Political Participation
A Legacy of Leadership in Non-Violent Activism and Community Organizing for Social Change
One of the most courageous persons the Civil Rights Movement ever produced, Congressman John Lewis has dedicated his life to protecting human rights, securing civil liberties, and building what he described as “The Beloved Community” in America.
The “conscience of the U.S. Congress” grew up as the son of sharecroppers, where he was inspired by the activism surrounding the Montgomery Bus Boycott, a protest campaign against racial segregation on public transit that started in 1955 in Montgomery, Alabama, and by the words of the Rev. Martin Luther King Jr. to become a part of the Civil Rights Movement; a mass protest movement against racial segregation and discrimination in the U.S. that peaked between 1955 and 1965.

******************************

**Short exercise 1**
Reproduce word for word the lines of the entries starting at the line containing "Provide the [X, Y]" and ending at the line containing "87.11 [404, 56]", including both of those lines.

******************************

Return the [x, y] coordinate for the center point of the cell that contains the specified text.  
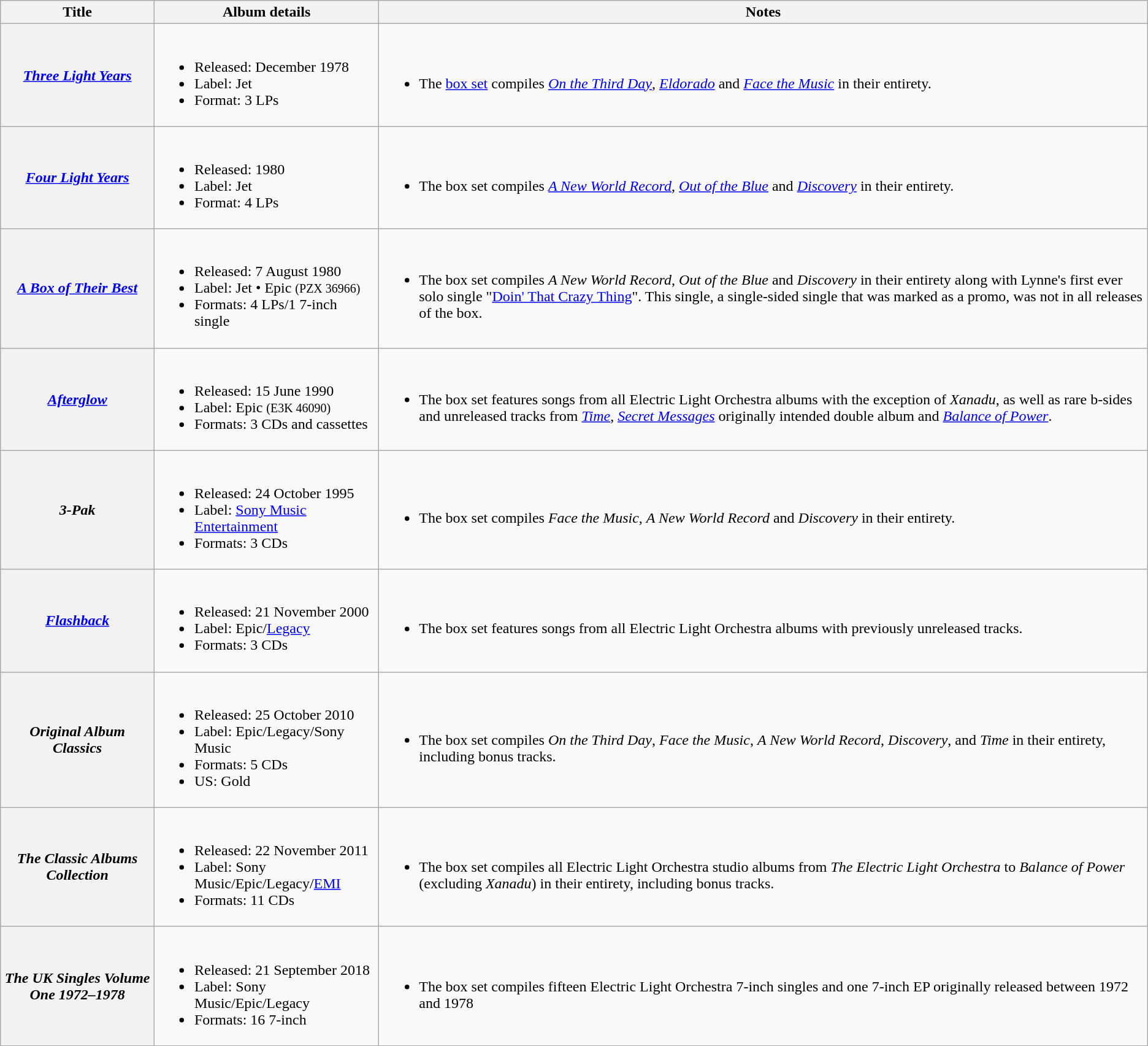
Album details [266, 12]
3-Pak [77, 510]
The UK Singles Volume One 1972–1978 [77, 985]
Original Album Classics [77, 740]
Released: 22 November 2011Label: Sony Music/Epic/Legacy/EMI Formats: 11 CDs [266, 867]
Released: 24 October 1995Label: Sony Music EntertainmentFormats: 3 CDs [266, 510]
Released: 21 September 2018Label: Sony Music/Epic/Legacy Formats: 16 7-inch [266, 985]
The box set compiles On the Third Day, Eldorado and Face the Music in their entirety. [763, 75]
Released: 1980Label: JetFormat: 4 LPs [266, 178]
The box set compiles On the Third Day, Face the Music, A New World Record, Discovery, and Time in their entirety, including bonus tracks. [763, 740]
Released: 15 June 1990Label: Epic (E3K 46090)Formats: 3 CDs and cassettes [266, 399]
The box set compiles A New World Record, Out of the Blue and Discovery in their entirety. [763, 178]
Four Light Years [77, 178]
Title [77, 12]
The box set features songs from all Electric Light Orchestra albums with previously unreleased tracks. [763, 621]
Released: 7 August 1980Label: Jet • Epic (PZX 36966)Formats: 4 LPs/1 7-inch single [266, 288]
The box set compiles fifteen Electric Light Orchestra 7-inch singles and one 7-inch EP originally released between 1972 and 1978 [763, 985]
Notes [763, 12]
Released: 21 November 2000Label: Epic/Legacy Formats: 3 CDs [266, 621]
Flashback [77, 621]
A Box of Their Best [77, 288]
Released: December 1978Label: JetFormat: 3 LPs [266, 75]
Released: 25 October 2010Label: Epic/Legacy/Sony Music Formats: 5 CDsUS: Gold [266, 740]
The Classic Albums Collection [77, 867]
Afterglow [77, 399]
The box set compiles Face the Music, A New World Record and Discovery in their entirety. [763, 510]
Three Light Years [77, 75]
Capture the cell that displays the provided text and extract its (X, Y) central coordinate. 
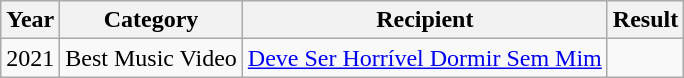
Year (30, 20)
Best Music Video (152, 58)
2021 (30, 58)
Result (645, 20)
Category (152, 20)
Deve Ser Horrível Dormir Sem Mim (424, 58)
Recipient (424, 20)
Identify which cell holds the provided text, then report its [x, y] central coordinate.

******************************

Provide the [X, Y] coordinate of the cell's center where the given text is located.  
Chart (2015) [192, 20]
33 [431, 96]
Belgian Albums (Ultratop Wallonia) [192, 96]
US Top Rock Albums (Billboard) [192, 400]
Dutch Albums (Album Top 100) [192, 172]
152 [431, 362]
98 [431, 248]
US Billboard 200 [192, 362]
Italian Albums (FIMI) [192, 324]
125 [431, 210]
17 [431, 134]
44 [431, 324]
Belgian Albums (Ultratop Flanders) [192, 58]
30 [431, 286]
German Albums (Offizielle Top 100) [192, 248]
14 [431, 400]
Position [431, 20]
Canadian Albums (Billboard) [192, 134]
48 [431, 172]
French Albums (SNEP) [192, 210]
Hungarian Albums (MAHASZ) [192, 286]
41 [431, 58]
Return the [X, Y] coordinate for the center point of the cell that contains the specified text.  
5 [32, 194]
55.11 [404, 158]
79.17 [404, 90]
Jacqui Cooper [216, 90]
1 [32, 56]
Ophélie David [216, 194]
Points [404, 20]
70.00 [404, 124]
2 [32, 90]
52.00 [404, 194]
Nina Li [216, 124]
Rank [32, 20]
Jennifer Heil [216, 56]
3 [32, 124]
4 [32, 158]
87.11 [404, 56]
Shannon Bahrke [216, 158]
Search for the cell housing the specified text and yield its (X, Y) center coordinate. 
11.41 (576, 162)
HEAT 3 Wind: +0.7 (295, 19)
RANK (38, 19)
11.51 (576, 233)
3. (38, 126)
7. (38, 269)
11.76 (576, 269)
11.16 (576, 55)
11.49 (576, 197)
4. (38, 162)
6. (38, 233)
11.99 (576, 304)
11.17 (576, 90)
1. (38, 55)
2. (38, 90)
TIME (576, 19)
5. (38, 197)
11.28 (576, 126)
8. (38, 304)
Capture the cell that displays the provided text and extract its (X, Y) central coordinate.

******************************

**Short exercise 2**
Quote the John Lewis passage starting at "Political Participation" and ending at "1955 and 1965.".

**Complete answer 1**
Provide the [X, Y] coordinate of the cell's center where the given text is located.  
Chart (2015) [192, 20]
33 [431, 96]
Belgian Albums (Ultratop Wallonia) [192, 96]
US Top Rock Albums (Billboard) [192, 400]
Dutch Albums (Album Top 100) [192, 172]
152 [431, 362]
98 [431, 248]
US Billboard 200 [192, 362]
Italian Albums (FIMI) [192, 324]
125 [431, 210]
17 [431, 134]
44 [431, 324]
Belgian Albums (Ultratop Flanders) [192, 58]
30 [431, 286]
German Albums (Offizielle Top 100) [192, 248]
14 [431, 400]
Position [431, 20]
Canadian Albums (Billboard) [192, 134]
48 [431, 172]
French Albums (SNEP) [192, 210]
Hungarian Albums (MAHASZ) [192, 286]
41 [431, 58]
Return the [X, Y] coordinate for the center point of the cell that contains the specified text.  
5 [32, 194]
55.11 [404, 158]
79.17 [404, 90]
Jacqui Cooper [216, 90]
1 [32, 56]
Ophélie David [216, 194]
Points [404, 20]
70.00 [404, 124]
2 [32, 90]
52.00 [404, 194]
Nina Li [216, 124]
Rank [32, 20]
Jennifer Heil [216, 56]
3 [32, 124]
4 [32, 158]
87.11 [404, 56]

**Complete answer 2**
Political Participation
A Legacy of Leadership in Non-Violent Activism and Community Organizing for Social Change
One of the most courageous persons the Civil Rights Movement ever produced, Congressman John Lewis has dedicated his life to protecting human rights, securing civil liberties, and building what he described as “The Beloved Community” in America.
The “conscience of the U.S. Congress” grew up as the son of sharecroppers, where he was inspired by the activism surrounding the Montgomery Bus Boycott, a protest campaign against racial segregation on public transit that started in 1955 in Montgomery, Alabama, and by the words of the Rev. Martin Luther King Jr. to become a part of the Civil Rights Movement; a mass protest movement against racial segregation and discrimination in the U.S. that peaked between 1955 and 1965.